The McClatchy News Service today has a mostly run-of-the-mill, if thoroughly sourced, piece about John McCain's legendary temper. There was, though, one anecdote I don't recall seeing before:
In 1992, McCain sparred with Dolores Alfond, the chairwoman of the National Alliance of Families for the Return of America's Missing Servicemen and Women, at a Senate hearing. McCain's prosecutor-like questioning of Alfond—available on YouTube—left her in tears.
Four years later, at her group's Washington conference, about 25 members went to a Senate office building, hoping to meet with McCain. As they stood in the hall, McCain and an aide walked by.
Six people present have written statements describing what they saw. According to the accounts, McCain waved his hand to shoo away Jeannette Jenkins, whose cousin was last seen in South Vietnam in 1970, causing her to hit a wall.
As McCain continued walking, Jane Duke Gaylor, the mother of another missing serviceman, approached the senator.
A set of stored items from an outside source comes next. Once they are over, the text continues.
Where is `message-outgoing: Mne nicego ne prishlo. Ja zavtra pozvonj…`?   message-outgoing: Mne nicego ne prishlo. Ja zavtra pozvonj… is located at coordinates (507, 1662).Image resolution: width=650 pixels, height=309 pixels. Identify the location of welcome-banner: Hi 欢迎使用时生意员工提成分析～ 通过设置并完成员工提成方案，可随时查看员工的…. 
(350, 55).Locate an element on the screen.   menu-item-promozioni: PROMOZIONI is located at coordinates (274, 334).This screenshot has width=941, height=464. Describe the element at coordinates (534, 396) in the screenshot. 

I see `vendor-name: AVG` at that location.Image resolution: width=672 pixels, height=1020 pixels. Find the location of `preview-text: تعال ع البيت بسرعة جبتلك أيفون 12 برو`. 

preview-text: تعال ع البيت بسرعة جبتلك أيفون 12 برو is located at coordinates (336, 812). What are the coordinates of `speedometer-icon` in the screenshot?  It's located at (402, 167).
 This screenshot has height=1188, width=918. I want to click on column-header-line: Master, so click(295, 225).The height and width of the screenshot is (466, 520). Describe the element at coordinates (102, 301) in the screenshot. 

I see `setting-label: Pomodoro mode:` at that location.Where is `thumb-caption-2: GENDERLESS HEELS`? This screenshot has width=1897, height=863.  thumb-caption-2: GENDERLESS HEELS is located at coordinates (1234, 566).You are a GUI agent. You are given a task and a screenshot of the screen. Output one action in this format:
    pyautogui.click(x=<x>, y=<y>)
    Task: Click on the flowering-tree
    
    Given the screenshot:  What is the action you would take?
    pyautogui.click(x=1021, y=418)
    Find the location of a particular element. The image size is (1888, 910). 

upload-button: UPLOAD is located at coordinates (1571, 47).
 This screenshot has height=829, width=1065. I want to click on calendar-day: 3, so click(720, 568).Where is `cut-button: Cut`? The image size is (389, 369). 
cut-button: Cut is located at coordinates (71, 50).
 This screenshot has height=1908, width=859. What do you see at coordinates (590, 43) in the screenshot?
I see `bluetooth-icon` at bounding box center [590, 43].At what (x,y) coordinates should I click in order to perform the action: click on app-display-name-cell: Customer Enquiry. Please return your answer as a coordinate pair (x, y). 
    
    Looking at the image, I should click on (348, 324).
Gaylor, in a wheelchair equipped with portable oxygen, stretched her arms toward McCain.
"McCain stopped, glared at her, raised his left arm ready to strike her, composed himself and pushed the wheelchair away from him," according to Eleanor Apodaca, the sister of an Air Force captain missing since 1967.
McCain's staff wouldn't respond to requests for comment about specific incidents.
A couple of contextual follow-ups: 1) POW/MIA families hate John McCain, for his (yes) inappropriate temper when berating them as part of his career-long drive to Get Vietnam Behind Us, and for what they see as his obstructionist role in getting federal documents on POW/MIA issues made public at long last. Some of the most scurrilous attacks on McCain–that he's some kind of Manchurian Candidate, made crazy and/or traitorous in his Hanoi cell–emanate from those who have made their cause (and living?) out of believing that we still have boys back there in the jungle. 2) Six written statements is a lot more than one.
As always, stories of McCain using curse-words at fellow senators generally make me like him more, not less, though occasionally those incidents, too, reflect times when he's being accurately called out on something, and knows it. But he also has a history of unleashing McNasty onto people with less power, who have the temerity to question their government in a way that might be perceived as doubting its (or his) Honor.
I will want to hear much more about those five other affidavits, though, before believing that a sitting U.S. senator would actually raise his arm against an oxygen-sucking geriatric in a wheelchair.